Over the course of her career she was both an instructor—in anesthesiology on the UConn School of Medicine faculty—and a student—earning degrees in biology, philosophy and medical ethics. But the patient was always her primary focus.
“A nurse anesthetist very fortunately has the wonderful experience of offering the patient clinical care eight hours a day,” Conard says. “You’re always in contact with a patient so you really have to love what you do. You need to want to help the patient grasp some control over their illness and disease, be it chronic pain, acute pain, the safe and pain free surgery, and resuscitation efforts.”
She first joined the UConn family in 1971 at McCook Hospital in Hartford, which didn’t have a nurse anesthetist at the time.
“I was the only one there,” Conard recalls. “There were two doctors and me.”
She was there less than a year, compelled to leave Connecticut by her husband’s military commitments.
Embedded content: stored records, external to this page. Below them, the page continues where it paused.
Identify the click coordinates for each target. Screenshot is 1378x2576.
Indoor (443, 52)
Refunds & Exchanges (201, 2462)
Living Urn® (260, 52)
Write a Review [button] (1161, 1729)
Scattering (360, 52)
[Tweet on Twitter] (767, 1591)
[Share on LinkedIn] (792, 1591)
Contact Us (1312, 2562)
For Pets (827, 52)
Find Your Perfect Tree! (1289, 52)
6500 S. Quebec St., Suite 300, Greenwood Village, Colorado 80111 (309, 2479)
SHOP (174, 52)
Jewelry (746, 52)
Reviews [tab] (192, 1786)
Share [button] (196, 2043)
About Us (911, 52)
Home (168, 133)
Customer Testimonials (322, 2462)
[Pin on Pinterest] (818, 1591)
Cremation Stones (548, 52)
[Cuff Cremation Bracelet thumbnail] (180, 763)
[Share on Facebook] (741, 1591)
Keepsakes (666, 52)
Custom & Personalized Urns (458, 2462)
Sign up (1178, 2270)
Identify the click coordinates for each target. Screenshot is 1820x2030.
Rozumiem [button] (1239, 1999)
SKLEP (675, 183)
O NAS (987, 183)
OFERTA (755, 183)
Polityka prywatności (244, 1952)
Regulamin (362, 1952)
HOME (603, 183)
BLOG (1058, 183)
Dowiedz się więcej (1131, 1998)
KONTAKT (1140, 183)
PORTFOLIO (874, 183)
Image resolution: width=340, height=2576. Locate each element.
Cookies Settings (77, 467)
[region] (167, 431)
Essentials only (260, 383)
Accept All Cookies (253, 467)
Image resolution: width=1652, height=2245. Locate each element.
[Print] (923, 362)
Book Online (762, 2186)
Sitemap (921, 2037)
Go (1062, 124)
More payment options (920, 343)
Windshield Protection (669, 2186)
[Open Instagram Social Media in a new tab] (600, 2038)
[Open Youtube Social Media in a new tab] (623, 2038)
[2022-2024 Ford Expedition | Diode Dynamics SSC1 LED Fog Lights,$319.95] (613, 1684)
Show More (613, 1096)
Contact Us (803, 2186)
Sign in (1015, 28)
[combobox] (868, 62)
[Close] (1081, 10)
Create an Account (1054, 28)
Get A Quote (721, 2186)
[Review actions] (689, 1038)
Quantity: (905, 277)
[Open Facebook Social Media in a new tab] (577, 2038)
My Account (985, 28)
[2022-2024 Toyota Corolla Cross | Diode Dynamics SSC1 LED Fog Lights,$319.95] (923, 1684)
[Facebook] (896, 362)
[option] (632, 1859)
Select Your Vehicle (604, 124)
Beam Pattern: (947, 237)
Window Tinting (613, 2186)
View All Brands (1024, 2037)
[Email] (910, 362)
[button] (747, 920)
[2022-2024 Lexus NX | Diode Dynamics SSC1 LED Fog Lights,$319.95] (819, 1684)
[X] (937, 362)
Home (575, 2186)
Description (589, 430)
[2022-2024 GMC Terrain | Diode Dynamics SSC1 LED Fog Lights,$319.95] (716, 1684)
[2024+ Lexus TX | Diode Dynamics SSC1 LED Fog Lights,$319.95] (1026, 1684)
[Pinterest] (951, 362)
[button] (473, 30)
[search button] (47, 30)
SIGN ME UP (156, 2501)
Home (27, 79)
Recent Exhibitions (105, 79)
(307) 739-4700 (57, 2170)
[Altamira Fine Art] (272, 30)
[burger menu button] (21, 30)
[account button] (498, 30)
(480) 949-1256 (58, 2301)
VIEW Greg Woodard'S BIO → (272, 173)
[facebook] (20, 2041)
But five years later she was back for good, this time at the two-year-old John Dempsey Hospital.
“The Department of Anesthesia was in its infancy,” Conard says. “It was in charge of the operating room, anesthesia, intensive care unit, emergency room, and respiratory therapy.”
She also was involved in dozens of research grants and publications on topics such as respiratory control mechanisms, inhaled anesthetics, and pediatric pain control, including study of the fentanyl lollipop, which enabled pain-free delivery of chemotherapy to pediatric cancer patients.
“It’s a narcotic grape-flavored lollipop that was experimental at the time,” Conard says. “Some of the anesthesiologists and I had a research study where we actually administered this to these children, and it was absolutely wonderful.”
That was in 1988, when the fifth floor of John Dempsey Hospital was the pediatric floor. The fentanyl lollipop would win Food and Drug Administration approval and is used today.
“Pattilynn has been a true pioneer among advanced practice nurses at the UConn Health Center,” says Chief Nursing Officer Ellen Leone. “I think it only fitting for each of us, as nurses, to take a moment to celebrate the remarkable career of our nurse colleague.”
Her last day was June 13.
Dr. Thomas Yasuda, clinical chief of the UConn Health Center Department of Anesthesiology, credits Conard with being personally involved in the “tremendous clinical growth of the Department of Anesthesiology. She has been a leader in the institution and has provided anesthesia care to thousands of residents of the Farmington Valley and the state of Connecticut.”